Thank you!! 😀 (the soup is so stressful, I don’t know how anyone copes with it.)
"Tucked my upper lip onto my teeth while I talked to someone so it looked like I didn’t have an upper lip." Ha ha ha. Super grappig.
I used to do this all the time at one of my jobs in college to make my coworkers laugh. I can also be mischievous when bored at parties. Or work. In my 20s I used to hide under coworkers’ desks to scare them when they returned. I’m truly surprised I’ve never been written up by HR somewhere.
We’ve got the scaring people gene in our family too. Some people don’t get it.
It was "snert", split pea soup we ate every day after volleyball practice while waiting for tram #8.
Snert is delicious!
Such a funny lady. I am a 66 year old carpenter and yet understand your flavor of wacko well. I remember a particular soup, maybe split pea that was common and delish. Also serving OJ to signal the end of a party. I wonder if that is still done?
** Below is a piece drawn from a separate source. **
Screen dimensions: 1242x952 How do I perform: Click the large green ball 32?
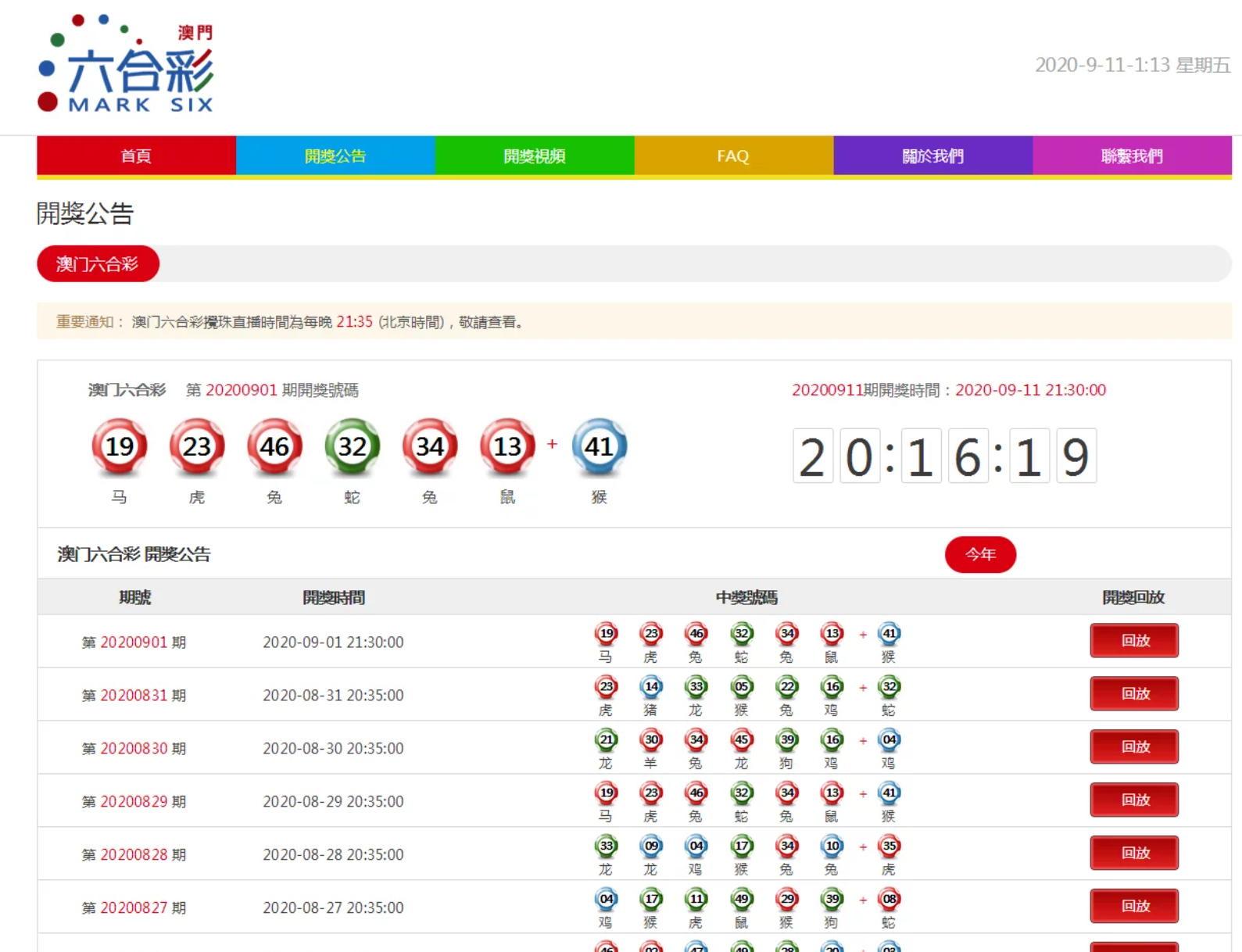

I’m going to avoid parties from now on, unless you’re coming!
OH, can you you come over and tell me lies and mad stories while I'm sick, please?! Please! It's not far from Amsterdam or wherever to Switzerland. And I'm funny, too! I promise! We could swap crazy stories and snort-fart-giggle! Please!!!!
Yes, I will book my passage, and I made nice soup so I’ll bring some. See you shortly.
Excellent news! Wednesday?
I wouldn’t exactly call it “troublemaking,” but one of my favorite make-the-party-more-fun-and-hilarious-for-me tricks of my 20’s and 30’s was to find the woman whose outfit I coveted and suggest we switch clothing, tumble drunkenly into a bathroom together, and then emerge and wait for someone to notice our little caper. (You’d be surprised how long this sometimes takes!) The last time I did it was on a New Year’s Eve in the Dominican Republic and we managed a 5-way switch that included one male bartender who ended up wearing my friend Zoe’s dress. AH THE MEMORIES 😂🪩
That’s excellent party behavior
I really need to go to all the parties with you. I have your mother’s thing about laughing at funerals, but it’s not just funerals, it’s literally anywhere I shouldn’t be laughing. It’s terrible and all my friends know so now it’s a game and there isn’t a lot I can do about it, but I have perfected the “I’m crying not laughing” maneuver so well that I usually end up crying. I would be crying at all the parties. And also, I would co-conspire on anything, but I’d never instigate without encouragement. Still working on it.
Mimes are as scary as clowns and I don’t understand soup on a bowl on a plate. Thank you for all of these laughs which I needed so, so much.
I knew based on your bus stop clown you’d appreciate the gravity of the mime situation.
That’s as serious as it gets. And no way I could maintain decorum.